Fahredin Duraku

Personal information
- Date of birth: 18 July 1966 (age 60)
- Place of birth: Mitrovica, SFR Yugoslavia
- Position: Midfielder

Senior career*
- Years: Team / Apps / (Gls)
- 1984–1986: Trepça / 38 / (0)
- 1987–1989: Prishtina / 21 / (0)
- 1989–1992: Rad / 73 / (10)
- 1992–1993: Galatasaray / 0 / (0)
- 1993–1995: SpVgg Unterhaching / 26 / (2)
- 1995–1997: Bursaspor / 0 / (0)
- 1996: Tennis Borussia Berlin / 9 / (0)
- 1997–1999: Prishtina
- 2000: VfR Mannheim

International career
- Yugoslavia U21 / 1 / (0)

Managerial career
- 2014–2015: Trepça'89
- 2021–2022: Vushtrria
- 2023: Mitrovica (women)
- 2025–: Büyükçekmece Tepecikspor

= Fahredin Duraku =

Yugoslav footballer (born 1966)

Fahredin Duraku (born 18 July 1966) is a Kosovan former professional footballer and coach.

==Club career==
Born in Mitrovica, he started playing in Trepça (1984–86) before moving to Yugoslav First League club Prishtina (1987–89) and Belgrade's FK Rad (1989–92). In 1992, he moved to Turkey where he played in Galatasaray S.K. (1992–93) and Bursaspor (1995–97), while the rest of his career he spend playing in German clubs SpVgg Unterhaching (1994–95), Tennis Borussia Berlin (1996) and VfR Mannheim (2000).
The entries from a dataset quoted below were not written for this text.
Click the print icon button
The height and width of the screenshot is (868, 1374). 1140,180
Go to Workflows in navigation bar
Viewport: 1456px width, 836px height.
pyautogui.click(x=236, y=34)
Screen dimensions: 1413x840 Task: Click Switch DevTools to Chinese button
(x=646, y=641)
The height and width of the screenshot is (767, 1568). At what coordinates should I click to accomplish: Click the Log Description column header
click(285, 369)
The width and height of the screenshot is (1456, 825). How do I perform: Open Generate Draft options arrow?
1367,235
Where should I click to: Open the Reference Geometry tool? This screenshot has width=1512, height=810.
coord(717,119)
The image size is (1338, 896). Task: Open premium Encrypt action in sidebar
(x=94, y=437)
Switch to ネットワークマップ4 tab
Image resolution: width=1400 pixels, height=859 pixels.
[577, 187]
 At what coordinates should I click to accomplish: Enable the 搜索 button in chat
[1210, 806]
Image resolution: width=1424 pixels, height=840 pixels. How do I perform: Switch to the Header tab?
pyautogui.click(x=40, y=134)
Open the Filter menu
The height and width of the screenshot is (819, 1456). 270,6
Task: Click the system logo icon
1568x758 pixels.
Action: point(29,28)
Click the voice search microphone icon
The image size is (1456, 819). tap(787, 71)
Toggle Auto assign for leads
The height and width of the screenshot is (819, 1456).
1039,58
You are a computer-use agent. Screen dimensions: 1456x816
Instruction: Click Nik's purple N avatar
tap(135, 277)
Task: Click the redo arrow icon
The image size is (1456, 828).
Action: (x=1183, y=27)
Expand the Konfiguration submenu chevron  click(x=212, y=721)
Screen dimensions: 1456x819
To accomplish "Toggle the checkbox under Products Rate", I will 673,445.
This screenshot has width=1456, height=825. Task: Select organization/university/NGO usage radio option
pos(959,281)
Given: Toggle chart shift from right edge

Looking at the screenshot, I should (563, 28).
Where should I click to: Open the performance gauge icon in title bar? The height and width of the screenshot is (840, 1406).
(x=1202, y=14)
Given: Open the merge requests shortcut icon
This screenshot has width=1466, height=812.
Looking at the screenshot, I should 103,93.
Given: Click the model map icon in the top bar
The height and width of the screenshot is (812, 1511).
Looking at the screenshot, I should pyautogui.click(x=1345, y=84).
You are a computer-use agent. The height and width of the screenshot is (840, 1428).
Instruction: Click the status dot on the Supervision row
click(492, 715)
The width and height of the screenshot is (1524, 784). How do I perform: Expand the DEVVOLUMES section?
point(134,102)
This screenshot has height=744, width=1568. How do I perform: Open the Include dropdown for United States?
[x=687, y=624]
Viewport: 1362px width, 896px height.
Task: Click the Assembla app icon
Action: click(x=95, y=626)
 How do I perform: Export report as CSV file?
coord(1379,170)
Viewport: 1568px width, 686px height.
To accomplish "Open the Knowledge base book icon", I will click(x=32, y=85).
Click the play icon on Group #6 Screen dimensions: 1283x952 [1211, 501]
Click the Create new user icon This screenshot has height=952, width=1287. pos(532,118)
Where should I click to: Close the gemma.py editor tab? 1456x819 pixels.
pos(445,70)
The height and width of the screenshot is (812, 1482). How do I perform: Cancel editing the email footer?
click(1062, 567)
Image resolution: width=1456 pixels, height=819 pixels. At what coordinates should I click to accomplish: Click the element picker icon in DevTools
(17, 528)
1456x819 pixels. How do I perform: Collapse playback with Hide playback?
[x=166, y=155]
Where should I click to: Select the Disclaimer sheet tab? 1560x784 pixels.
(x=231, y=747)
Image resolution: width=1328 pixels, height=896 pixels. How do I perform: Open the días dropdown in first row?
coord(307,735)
He also played for Prishtina again in the late 1990s.

==International career==
Durak made one appearance for the Yugoslav U21 national team.

==Coaching career==
===Trepça'89===
On the 29th September 2014, Duraku became the head coach of the Kosovo Superleague team Trepça'89 after Rafet Prekazi was relieved of duty.

==Personal life==
Born in Mitrovica, Durak is of Albanian descent.